Lo primero que me llegó de ellos fue la frase de la mujer contra la noche en una calle del centro: «Ven, vamos al coche de papá». Por el tono supe que se dirigía a un niño pequeño, y que quizá no fuese su madre. Estaban unos pasos más adelante. El niño, vestido con un anorak oscuro, se había sentado en el escalón de un portal. Tendría dos años o poco más. Miraba sin resignación ni espanto, sin alegría ni pena. Su cara parecía decir: «Esto es lo que hay».

La mujer repetía la frase de un modo automático y con el mismo soniquete, el que usan algunos adultos para dirigirse a los niños, como si fueran tontos. «Ven, vamos al coche de papá» parecía agotar su repertorio. Hablaba al niño toda erguida y elegante, con las manos metidas en los bolsillos de un abrigo oscuro y corto: «Ven, vamos al coche de papá», escuché una tercera vez mientras les sobrepasaba. El párking público estaba a unos veinte metros, pero el niño no podía saberlo. Sabía solo que estaba harto de caminar por tiendas y calles. Que no podía más.

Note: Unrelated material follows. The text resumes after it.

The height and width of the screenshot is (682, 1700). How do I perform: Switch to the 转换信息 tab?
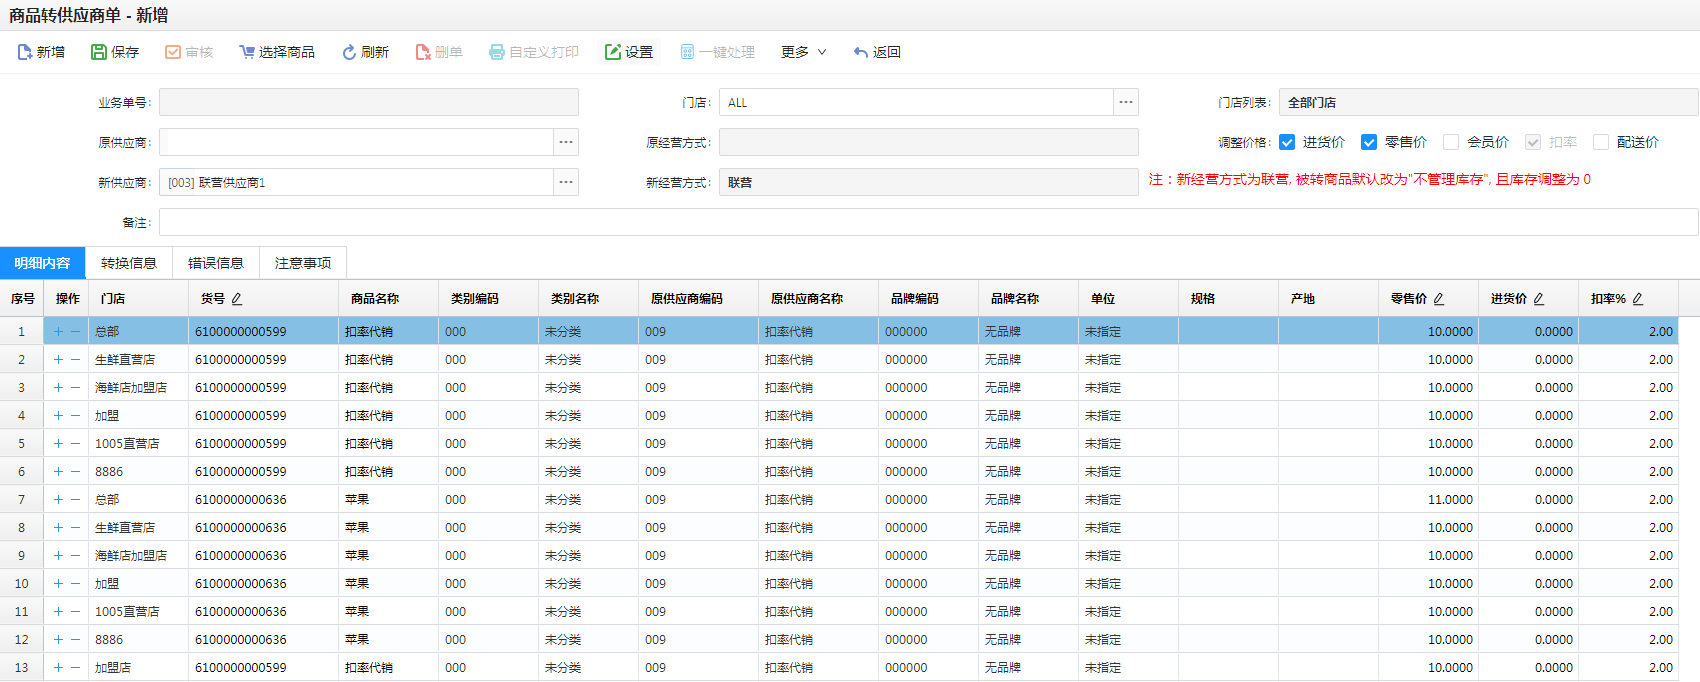pos(129,263)
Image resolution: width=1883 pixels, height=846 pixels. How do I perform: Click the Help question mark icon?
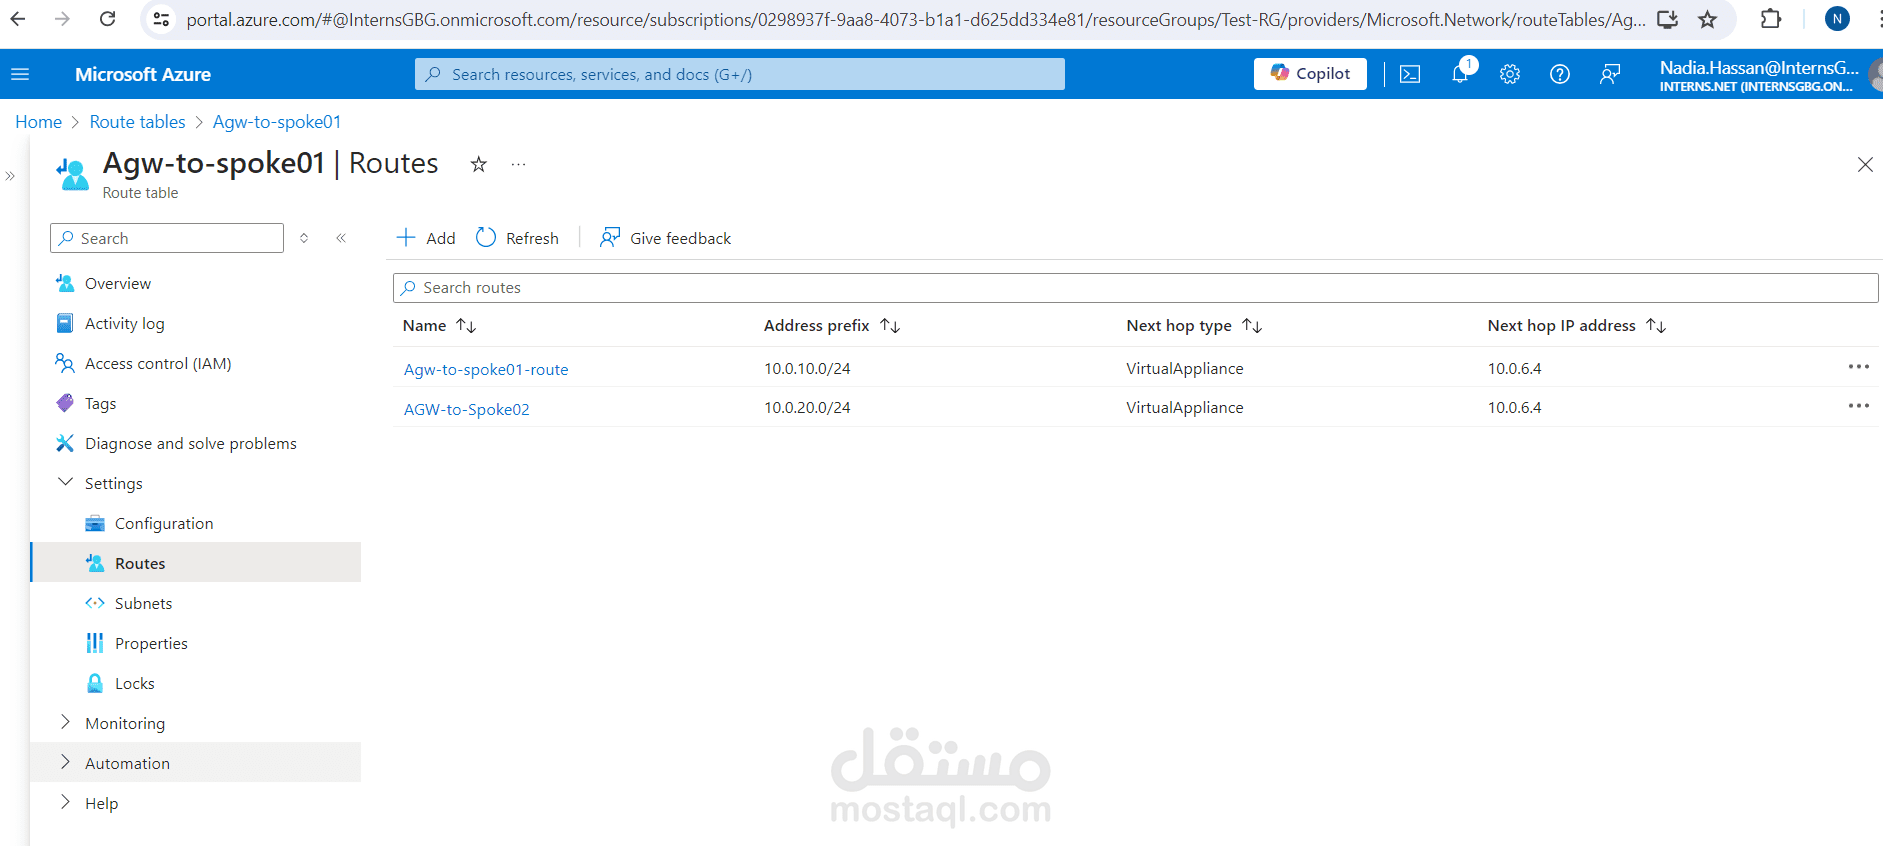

Que necesitaba que alguien le agarrase en un abrazo para llevarlo hasta el coche.

El padre no podía hacerlo: cargaba un bulto enorme que en ese momento había depositado en la acera algo húmeda y sobre el que casi se acodaba. Contemplaba la escena sin hablar, con una sonrisa que parecía franca, como si todo estuviera bien y no hubiera nada que decir.

Unos pasos más allá, me volví para mirarlos. La mujer seguía hablándole, tan elegante y erguida, con las manos en los bolsillos. No podía oír lo que decía ni ver al crío, tapado por la espalda del padre. Estuve por volver, levantarlo del portal, y decirle a su padre que ya lo llevaba yo hasta el coche. Aquella mujer no parecía dispuesta a agacharse y, menos aún, a cargarlo abrazado a su cara. Se me pasaron por la cabeza muchas razones para explicar tal comportamiento. Pero en el fondo solo había una. Creo.